Session Description:
Each five-minute Lightning Talk consists of a maximum of 20 slides that advance automatically every 15 seconds. These inspiring sessions provide quick glimpses of the latest innovations, interesting ideas and new technologies and services.

 

Lightning Talks 2

 

Session Description:
Each five-minute Lightning Talk consists of a maximum of 20 slides that advance automatically every 15 seconds. These inspiring sessions provide quick glimpses of the latest innovations, interesting ideas and new technologies and services.

 

Lightning Talks 1

 

Session Description:
Each five-minute Lightning Talk consists of a maximum of 20 slides that advance automatically every 15 seconds.
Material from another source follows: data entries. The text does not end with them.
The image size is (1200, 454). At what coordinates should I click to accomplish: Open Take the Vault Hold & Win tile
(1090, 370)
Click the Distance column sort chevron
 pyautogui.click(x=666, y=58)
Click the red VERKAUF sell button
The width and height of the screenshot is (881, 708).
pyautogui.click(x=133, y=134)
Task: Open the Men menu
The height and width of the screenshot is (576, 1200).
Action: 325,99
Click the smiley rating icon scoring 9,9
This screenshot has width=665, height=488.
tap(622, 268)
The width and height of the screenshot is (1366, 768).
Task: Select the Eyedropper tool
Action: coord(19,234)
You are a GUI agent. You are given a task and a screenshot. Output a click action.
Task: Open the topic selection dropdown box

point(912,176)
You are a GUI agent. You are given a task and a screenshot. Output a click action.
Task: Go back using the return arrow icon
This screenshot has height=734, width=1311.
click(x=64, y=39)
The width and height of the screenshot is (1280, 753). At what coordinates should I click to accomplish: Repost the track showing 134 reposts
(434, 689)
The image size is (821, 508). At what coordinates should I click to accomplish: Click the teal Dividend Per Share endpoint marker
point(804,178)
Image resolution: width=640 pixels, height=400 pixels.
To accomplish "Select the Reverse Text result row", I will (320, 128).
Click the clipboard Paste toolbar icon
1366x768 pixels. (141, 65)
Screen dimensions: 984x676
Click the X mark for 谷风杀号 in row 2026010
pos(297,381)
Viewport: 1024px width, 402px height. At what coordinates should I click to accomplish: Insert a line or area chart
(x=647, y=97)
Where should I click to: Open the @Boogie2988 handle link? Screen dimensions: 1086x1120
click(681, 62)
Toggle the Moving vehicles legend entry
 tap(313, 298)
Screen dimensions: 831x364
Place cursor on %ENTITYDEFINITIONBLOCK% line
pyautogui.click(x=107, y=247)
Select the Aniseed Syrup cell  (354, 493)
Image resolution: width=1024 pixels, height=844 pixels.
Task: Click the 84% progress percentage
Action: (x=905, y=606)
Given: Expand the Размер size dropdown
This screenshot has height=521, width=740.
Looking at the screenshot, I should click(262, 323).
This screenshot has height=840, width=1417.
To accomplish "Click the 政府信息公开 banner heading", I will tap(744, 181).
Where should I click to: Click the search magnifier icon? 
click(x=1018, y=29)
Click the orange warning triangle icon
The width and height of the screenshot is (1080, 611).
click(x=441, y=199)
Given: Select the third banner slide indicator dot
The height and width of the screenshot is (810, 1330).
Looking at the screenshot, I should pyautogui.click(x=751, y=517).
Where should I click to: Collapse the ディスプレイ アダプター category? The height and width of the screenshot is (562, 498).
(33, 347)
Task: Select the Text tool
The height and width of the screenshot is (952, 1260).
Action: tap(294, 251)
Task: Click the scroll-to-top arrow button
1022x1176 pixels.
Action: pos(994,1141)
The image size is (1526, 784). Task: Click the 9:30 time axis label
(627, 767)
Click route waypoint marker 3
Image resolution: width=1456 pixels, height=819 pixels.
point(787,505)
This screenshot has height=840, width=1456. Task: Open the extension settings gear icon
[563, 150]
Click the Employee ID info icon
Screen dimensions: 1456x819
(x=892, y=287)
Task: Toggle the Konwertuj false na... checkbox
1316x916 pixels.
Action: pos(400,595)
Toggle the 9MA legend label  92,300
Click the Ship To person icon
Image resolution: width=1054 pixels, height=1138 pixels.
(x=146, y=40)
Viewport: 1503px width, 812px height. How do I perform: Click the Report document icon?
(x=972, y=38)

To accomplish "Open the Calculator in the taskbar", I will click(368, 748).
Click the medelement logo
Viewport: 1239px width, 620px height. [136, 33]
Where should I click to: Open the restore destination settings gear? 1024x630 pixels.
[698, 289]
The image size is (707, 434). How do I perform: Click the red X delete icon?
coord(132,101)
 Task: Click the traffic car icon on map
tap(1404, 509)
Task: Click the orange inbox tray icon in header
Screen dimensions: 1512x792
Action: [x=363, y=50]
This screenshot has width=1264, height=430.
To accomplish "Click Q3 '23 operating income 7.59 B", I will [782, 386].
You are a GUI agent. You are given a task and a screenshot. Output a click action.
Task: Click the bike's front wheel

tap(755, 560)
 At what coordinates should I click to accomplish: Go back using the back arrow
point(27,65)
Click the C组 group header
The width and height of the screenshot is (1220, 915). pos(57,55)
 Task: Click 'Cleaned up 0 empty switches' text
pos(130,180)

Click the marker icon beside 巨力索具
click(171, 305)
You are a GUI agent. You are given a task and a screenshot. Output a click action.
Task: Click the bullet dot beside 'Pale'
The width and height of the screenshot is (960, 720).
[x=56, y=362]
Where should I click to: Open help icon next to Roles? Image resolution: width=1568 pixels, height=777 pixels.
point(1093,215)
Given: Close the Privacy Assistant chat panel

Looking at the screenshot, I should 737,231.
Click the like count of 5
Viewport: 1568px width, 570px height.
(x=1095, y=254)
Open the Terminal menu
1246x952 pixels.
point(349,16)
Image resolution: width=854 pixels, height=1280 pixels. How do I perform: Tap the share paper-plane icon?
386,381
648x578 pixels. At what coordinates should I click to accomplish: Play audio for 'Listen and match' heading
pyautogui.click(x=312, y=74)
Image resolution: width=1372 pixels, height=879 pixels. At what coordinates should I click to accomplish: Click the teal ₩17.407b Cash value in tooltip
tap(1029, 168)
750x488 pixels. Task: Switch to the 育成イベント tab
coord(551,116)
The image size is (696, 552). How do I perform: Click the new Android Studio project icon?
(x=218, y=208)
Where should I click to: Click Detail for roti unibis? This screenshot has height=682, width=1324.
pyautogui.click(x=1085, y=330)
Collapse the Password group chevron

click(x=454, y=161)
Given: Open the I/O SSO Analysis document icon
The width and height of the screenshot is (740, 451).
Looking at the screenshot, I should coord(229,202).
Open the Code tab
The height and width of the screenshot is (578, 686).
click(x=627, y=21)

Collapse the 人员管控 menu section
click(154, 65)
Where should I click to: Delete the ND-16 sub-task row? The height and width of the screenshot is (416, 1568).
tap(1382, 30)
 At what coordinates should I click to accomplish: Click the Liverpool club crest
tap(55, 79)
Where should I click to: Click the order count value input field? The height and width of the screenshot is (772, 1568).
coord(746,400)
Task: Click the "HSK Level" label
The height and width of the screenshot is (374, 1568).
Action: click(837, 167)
These inspiring sessions provide quick glimpses of the latest innovations, interesting ideas and new technologies and services.

 

Lightboard Videos for Library Outreach and First-Year Engineers

 

Session Description:
Would you like to create videos for use in a flipped classroom library environment? Would it be helpful to incorporate real-time writing, videos, props, or slides in these videos? If you answered yes to both of these questions, consider making lightboard-based videos. This session will describe one institution’s use of lightboard technology for library outreach and a design-based first-year engineering class. Participants will leave understanding lightboard capabilities and best practices, and will brainstorm topics to make lightboard-based videos for use in their instruction sessions.

 

Libraries Lead the Charge: Best Practices for Engaging Student Veterans

 

Session Description:
As academic libraries continue to recognize the unique needs of student veterans, they must seek ways to revise old and create new services and increase overall support to this growing population. In this “boot camp,” panelists actively engaged in providing library services to student veterans will discuss research findings, innovative approaches to providing outreach, and lessons learned in the process of implementing programs and services. This session will introduce attendees to a variety of ways libraries have engaged veterans and those actively serving, and equip them with reliable “intel” that can be implemented immediately at their home institutions.

 

Librarians are doin’ it for themselves: Developing our own open-source ILS

 

Session Description:
Librarians are no longer waiting for vendors to produce software that doesn’t really do what they need it to, at a price they can’t really afford. Software companies and developers have been telling librarians what they want and need for far too long–now librarians are stepping up and saying this is no longer acceptable. Case in point is the new Integrated Library System (ILS) being developed on the open-source FOLIO Library Services Platform (LSP) in conjunction with roughly a dozen academic libraries. Over 100 academic librarians from these libraries are working on the project as Subject Matter Experts (SMEs), Special Interest Group (SIG) conveners, members of the Product Council (which is responsible for guiding the development of the product and prioritizing the work), Product Owners, and in other roles. This panel discussion will highlight why the libraries involved have decided to develop their next ILS, the pivotal role of librarians on the project, and how the project has impacted the libraries involved. We will start the session with a brief overview of the project organization and the development process, in order to frame the discussion to follow.

 

Leveraging Visual Literacy to Engage and Orient First-Year College Students in the Library

 

Session Description:
Incoming students often leave their library orientation session overwhelmed and overstressed, but this does not need to be the case. Visual literacy and visual culture can be leveraged to engage students and improve library orientation sessions. Students enrolled in select sections of the First Year Experience (FYE) courses at 2 public universities engaged in an alternate approach to library orientation, which made use of hands-on learning and peer teaching, as well as visual literacy. This session will discuss the activity’s structure, theoretical basis, and assessment, and the importance of addressing the social and emotional dimensions of learning in library instruction.